Performance Model of Biomolecules in Magnetic Fields Revealed by Scientists

Iranian researchers at Malek-e Ashtar University of Technology and Tarbiat Modarres University managed to discover a meaningful model for performance of biomolecules in magnetic fields by studying the effects of magnetic nanoparticles on the enzyme activity of Flavobacterium, modified with magnetic nanoparticles.

Cell stabilization is the physical holding or connection of a cell in a particular place in a way that it can be used repeatedly and continuously. Unique and special properties of magnetic nanoparticles are the reason for their wide applications in magnetic modification of cells and biomolecules. The cells can be stabilized by using either external or internal magnetic fields. Cell stabilization method has been used in biodegradability, removal of undesired materials, material production, and fabrication of biosensors. This technology can also be used in the designing of the new generation of detection kits that are based on the connection of biomolecules and magnetic nanoparticles.

In this research, Flavobacterium was firstly magnetically modified by using magnetic nanoparticles. Then, the magnetically modified bacterium was stabilized with internal and external magnetic field, and the effect of nanoparticles and the stabilization process method on biological performance of the magnetically modified bacterium was studied afterwards.
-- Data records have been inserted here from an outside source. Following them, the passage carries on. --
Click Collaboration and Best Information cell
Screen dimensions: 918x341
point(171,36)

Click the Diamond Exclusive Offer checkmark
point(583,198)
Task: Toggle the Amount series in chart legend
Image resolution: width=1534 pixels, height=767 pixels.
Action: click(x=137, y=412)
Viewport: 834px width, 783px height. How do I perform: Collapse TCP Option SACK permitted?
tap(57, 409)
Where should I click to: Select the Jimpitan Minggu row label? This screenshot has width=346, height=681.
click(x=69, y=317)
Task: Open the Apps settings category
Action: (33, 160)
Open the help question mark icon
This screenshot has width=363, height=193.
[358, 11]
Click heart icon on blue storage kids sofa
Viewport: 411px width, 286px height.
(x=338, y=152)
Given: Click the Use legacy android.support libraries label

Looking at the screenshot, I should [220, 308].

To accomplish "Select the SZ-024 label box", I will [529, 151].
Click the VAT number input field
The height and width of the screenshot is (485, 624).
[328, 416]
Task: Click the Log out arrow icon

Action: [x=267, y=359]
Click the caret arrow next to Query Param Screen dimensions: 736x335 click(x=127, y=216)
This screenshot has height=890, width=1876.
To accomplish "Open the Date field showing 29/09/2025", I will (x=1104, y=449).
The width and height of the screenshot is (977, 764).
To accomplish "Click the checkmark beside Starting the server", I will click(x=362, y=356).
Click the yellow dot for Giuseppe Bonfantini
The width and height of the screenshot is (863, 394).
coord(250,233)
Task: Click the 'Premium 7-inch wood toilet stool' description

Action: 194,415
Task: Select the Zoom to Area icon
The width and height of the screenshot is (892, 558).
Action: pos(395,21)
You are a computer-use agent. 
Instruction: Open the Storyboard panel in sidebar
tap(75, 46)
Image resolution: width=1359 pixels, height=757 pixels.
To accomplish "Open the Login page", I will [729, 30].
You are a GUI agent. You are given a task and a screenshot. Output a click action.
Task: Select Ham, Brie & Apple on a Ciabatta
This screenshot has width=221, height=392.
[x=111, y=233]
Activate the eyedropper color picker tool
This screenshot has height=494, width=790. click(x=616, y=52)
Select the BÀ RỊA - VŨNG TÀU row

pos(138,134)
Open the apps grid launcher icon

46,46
The main purpose of the research was to study the effect of magnetic nanoparticles on enzyme activity of Flavobacterium (as a model), and the enzyme stability of the magnetically modified bacterium was evaluated. Results of the research showed that stabilization with external and internal magnetic field increased the enzyme activity of the bacterium stabilized at high and low pH values.

The results of the research have been published in December 2010 in Biocatalysis and Biotransformation, vol. 28, issue 5-6, and also in January 2012 in Bioresource Technology, vol. 104, pp. 6-11.